**Problem to work on**
Transcribe exactly the line containing "At what coordinates" and each line after it, through the end of the entries, with nothing before or after.
Dataset extract Block Start
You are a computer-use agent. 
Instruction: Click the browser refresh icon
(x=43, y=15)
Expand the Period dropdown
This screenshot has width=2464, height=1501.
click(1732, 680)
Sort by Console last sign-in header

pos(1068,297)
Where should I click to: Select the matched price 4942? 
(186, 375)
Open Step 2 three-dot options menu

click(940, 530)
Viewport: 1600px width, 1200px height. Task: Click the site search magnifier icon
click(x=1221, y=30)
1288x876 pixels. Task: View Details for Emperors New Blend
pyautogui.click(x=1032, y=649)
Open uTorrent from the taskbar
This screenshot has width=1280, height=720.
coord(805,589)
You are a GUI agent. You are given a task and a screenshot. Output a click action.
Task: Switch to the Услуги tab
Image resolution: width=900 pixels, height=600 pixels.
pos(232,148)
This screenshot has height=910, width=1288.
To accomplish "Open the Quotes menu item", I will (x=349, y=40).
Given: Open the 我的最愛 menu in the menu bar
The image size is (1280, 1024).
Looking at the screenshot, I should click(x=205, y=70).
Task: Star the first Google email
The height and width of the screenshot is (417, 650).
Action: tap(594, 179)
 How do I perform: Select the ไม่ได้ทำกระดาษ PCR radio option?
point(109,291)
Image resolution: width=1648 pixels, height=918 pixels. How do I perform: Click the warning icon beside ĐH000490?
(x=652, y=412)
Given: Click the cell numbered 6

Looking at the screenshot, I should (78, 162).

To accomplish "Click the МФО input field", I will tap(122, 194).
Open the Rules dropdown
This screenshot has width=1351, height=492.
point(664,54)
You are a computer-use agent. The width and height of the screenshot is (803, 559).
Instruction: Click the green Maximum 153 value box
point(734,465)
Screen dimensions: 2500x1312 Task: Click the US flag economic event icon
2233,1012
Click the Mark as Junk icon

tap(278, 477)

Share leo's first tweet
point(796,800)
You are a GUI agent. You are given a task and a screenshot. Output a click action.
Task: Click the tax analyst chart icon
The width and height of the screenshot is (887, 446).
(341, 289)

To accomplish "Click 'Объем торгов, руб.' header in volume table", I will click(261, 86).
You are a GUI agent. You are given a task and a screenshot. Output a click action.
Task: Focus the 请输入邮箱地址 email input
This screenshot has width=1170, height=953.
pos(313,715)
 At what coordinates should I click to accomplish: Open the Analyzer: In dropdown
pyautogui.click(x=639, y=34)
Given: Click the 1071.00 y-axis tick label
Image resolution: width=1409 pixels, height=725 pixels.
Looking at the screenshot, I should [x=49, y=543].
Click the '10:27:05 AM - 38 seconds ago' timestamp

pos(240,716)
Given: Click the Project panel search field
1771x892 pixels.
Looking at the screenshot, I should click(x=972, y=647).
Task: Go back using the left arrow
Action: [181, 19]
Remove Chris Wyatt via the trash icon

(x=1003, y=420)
Dataset extract Block End
**Task output**
 At what coordinates should I click to accomplish: Open the Analyzer: In dropdown
pyautogui.click(x=639, y=34)
Given: Click the 1071.00 y-axis tick label
Image resolution: width=1409 pixels, height=725 pixels.
Looking at the screenshot, I should [x=49, y=543].
Click the '10:27:05 AM - 38 seconds ago' timestamp

pos(240,716)
Given: Click the Project panel search field
1771x892 pixels.
Looking at the screenshot, I should click(x=972, y=647).
Task: Go back using the left arrow
Action: [181, 19]
Remove Chris Wyatt via the trash icon

(x=1003, y=420)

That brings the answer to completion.